We have learned a great deal since we began our full time journey in our fifth wheel. We spent months researching, reading blogs, rv forums, reading books and even watching youtube videos. None of these can ever prepare you for the things that you think you are prepared for. You also can never say that “It will never happen to me”. When we began learning how to live in a camper, we were on a steep learning curve. We had never camped together before. We had never owned a camper. We did, however, have some experience with much smaller trailers, such as our boat trailer. It was pea sized compared to the 38′ fifth wheel we had purchased, but we were confident in our ability to be able to do this.
One of the things that we stumbled across on a regular basis in our research was to always have a check list. Always do things in the same order. He is responsible for the outside and she is responsible for the inside. Always remember to check each other. We did this pretty well, even without the use of a printed check list. But our story is typical and classic, whether newbies or not, if it can happen, it will happen.
We had been on the road just one season so far. We had just finished our first workamping experience in Pennsylvania and had traveled to a campground in Maryland that we were going to do a short stint with the following summer. We pulled in, excited to see everyone and squeezed into what would be our site. What happened next was a classic no-no but we didn’t realize it unit it was too late. Typically, when pulling into a campground, you will find lots of people come out and watch. Sometimes they come and chat with you as well. It is sort of like a welcoming committee. It makes you appreciate why campers are such a different breed from others. But this can become an extremely costly mistake, particularly if you don’t remember to tell them you will be able to chat once you are unhooked and set up.
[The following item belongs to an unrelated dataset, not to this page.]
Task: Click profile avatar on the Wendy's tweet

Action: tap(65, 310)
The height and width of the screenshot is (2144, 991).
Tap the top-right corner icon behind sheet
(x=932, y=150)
Anyone with a fifth wheel will tell you that they have seen it before, they have done it or that they (lucky ducks) have never done it before. Once you start pulling a fifth wheel, you will notice the battle scars on the beds of trucks and no longer wonder how that happened. There are two classic scars: The dent on the rails or the “v” shape in the tailgate.
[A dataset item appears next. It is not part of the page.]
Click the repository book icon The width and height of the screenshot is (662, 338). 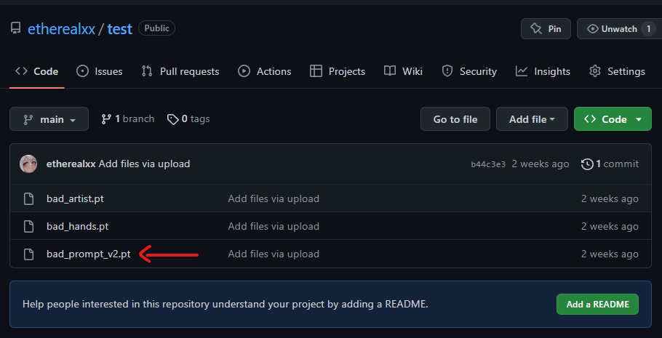15,28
As we were unhooking, we had a bit of trouble getting the pin to release from the hitch. This is where our mistake comes in. We had been distracted chatting with everyone, that at some point, one of us put the tailgate back up. It doesn’t really make sense why we would, but it was obvious in just a few short seconds that we did. Once we were able to get the pin to release, I watched to make sure everything cleared and BAM, the pin hit the tailgate. Jim hit the brakes, flew open the door and said a few choice words. At this point, all of the spectators starting walking away; some giggling I am sure of it, others shaking their heads (obviously they have never done that before) and some just knew that the words that were about to be exchanged should be between this greenhorn couple! How the heck did the pin hit the tailgate when it was SUPPOSED to be open??
Looking back we know exactly what our mistake was and that was not paying attention. Nothing more, nothing less. We allowed ourselves to get distracted from the task at hand and we ended up with our first major Boo-boo. Fortunately, no one was hurt and the landing gear was down, so other than pulling the camper forward a few inches, there was no damage to the camper. However, the pin was dug into the tailgate and we couldn’t get the tailgate down. We had to raise the front of the camper in order to clear the tailgate.
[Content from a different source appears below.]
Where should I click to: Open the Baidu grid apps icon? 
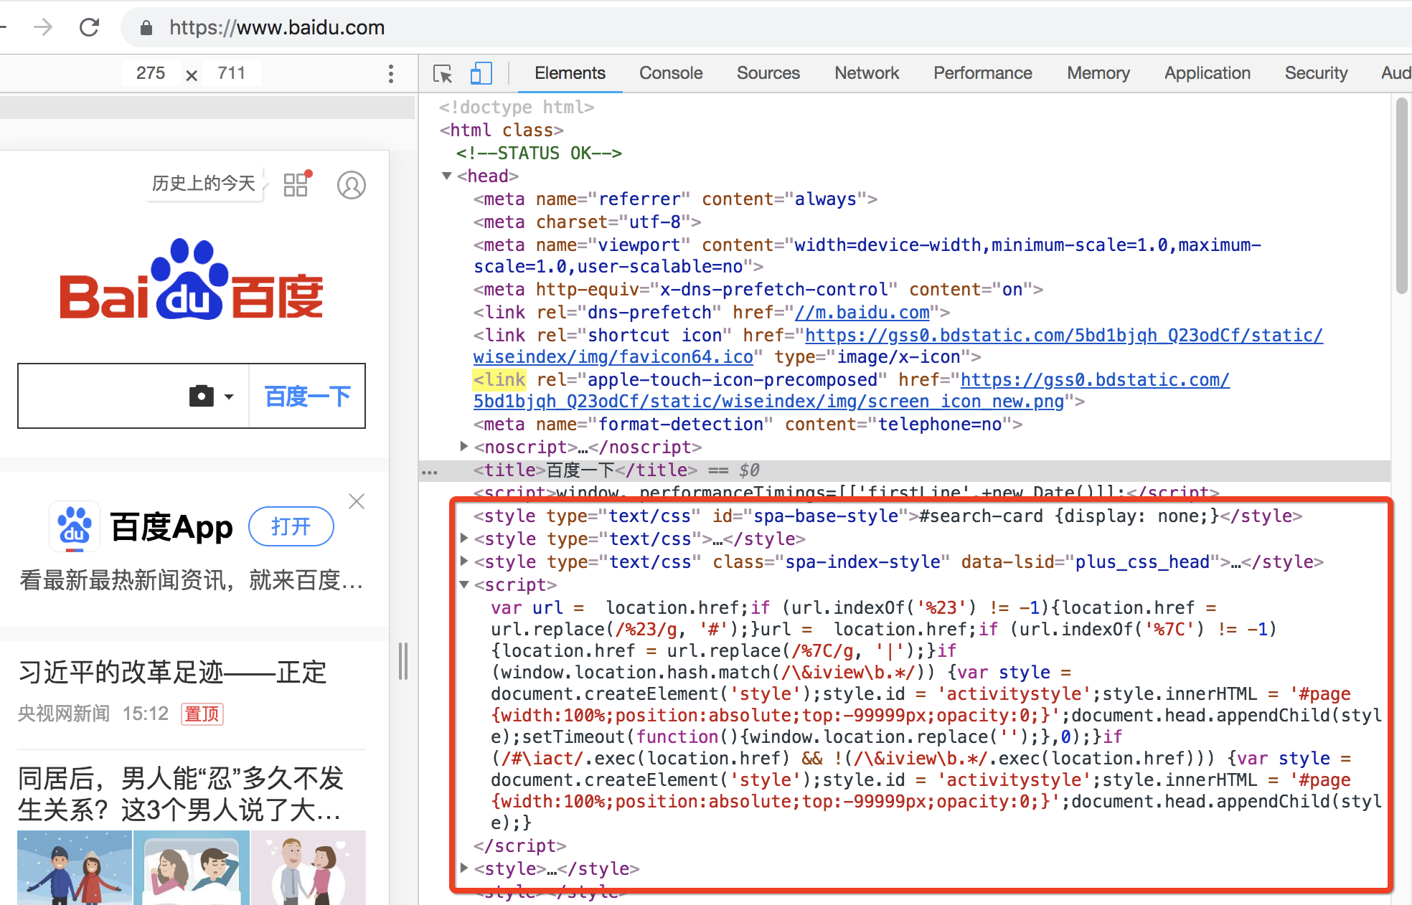(x=296, y=184)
It was early afternoon, so we made a quick call to the local dealer, drove in and the service guy just shook his head and laughed. He said they could fix it for sure and yes, they have seen it before. A few days later, we had a new tailgate and a paint job and all was well. Aside from a little jab at our pride, we have moved forward with the ability to tell a story when the environment is right!
Lesson learned, stay focused, get into site and then chat with the neighbors. Or better yet, have a checklist! It was our first battle wound but it will likely not be our last.